You seem to be missing my point.

Do you know what the definition of a derivative in the single-dimensional case is? Do you know how that generalises into a directional derivative? Do you know what a dot product is? Do you know what the gradient operator, denoted with a downward pointing hollow triangle, is? Do you know what a unit vector is?

If the answer to any of the above questions is "no", please get a calculus textbook and start studying.

The tl;dr version is that you can get the directional derivative for any angle just by multiplying ∂f/∂x by cos(θ) and ∂f/∂y by sin(θ), and then adding these two values up. This is why estimating the directional derivative in two directions is sufficient: you can get any other angle with a linear combination.

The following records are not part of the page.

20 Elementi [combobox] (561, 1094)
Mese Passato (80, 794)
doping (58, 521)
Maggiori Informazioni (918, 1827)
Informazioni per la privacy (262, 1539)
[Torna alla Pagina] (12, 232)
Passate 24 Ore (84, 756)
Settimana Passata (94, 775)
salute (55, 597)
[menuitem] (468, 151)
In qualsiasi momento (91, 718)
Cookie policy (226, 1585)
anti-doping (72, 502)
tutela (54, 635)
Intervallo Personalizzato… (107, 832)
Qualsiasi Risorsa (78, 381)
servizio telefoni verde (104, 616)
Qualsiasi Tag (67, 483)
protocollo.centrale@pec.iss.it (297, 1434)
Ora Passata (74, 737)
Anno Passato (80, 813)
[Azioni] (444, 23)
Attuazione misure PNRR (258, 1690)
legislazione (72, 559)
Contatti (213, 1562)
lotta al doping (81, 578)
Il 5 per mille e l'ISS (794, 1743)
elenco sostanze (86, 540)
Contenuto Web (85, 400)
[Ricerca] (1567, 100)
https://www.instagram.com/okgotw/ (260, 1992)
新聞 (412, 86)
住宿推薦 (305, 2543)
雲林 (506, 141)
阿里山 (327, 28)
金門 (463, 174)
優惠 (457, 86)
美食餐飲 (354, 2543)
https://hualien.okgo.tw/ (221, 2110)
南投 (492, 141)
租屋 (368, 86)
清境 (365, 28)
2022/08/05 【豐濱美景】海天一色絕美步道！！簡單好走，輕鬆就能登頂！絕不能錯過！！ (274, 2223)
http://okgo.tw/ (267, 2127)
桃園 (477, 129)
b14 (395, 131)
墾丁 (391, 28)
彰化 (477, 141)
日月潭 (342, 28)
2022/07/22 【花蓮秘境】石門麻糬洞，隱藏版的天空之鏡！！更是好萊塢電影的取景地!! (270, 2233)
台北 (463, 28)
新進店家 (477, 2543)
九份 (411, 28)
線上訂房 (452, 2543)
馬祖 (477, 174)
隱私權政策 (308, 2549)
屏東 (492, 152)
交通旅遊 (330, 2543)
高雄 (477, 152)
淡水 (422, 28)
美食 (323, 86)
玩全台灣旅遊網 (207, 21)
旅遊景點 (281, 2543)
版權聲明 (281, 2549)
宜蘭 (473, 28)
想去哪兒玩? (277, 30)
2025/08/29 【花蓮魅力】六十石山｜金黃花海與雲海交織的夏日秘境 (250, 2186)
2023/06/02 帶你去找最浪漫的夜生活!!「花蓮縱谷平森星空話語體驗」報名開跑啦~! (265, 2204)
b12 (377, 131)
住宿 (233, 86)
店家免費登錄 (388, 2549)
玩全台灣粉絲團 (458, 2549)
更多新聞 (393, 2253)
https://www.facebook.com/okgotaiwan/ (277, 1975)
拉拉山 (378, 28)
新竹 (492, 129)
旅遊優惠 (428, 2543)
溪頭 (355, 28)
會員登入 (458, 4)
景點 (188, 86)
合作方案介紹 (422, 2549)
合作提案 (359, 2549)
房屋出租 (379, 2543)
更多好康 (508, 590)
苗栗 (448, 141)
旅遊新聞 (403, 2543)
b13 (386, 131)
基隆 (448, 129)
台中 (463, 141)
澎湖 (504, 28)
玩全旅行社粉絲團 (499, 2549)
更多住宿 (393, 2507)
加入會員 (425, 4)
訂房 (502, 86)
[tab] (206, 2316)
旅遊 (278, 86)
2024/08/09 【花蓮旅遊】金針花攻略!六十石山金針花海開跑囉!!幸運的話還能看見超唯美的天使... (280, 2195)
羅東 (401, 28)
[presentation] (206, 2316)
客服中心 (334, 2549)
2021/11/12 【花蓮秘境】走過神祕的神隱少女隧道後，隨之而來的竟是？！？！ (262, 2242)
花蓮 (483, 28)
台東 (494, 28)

This is, of course, conditioned on that you care about the theoretical aspects more than the practical. If you actually care more about the practical aspects, may I remind you that if you just do a Google search on "edge detection", you'll get a flavour-of-the-month paper on the newest edge detection technology (https://scholar.google.com/scholar?as_ylo=2016&q=edge+detection&hl=en&as_sdt=0,5)?

luquinhas0021
25th June 2016, 03:43
Colours said:

"Do you know what the definition of a derivative in the single-dimensional case is? Do you know how that generalizes into a directional derivative? Do you know what a dot product is? Do you know what the gradient operator, denoted with a downward pointing hollow triangle, is? Do you know what a unit vector is?"

Yes.

directional derivative = (df/dx, df/dy).(cos(a), sin(a))
If I choose for "a" any angle different of (45.k)degrees - "a" being a natural number/ 0 <= a <=8, with 45.k being a real number/ 0 degrees <= 45.k <=360 degrees, will I get sub-pixel precision or somethings that get closer to it?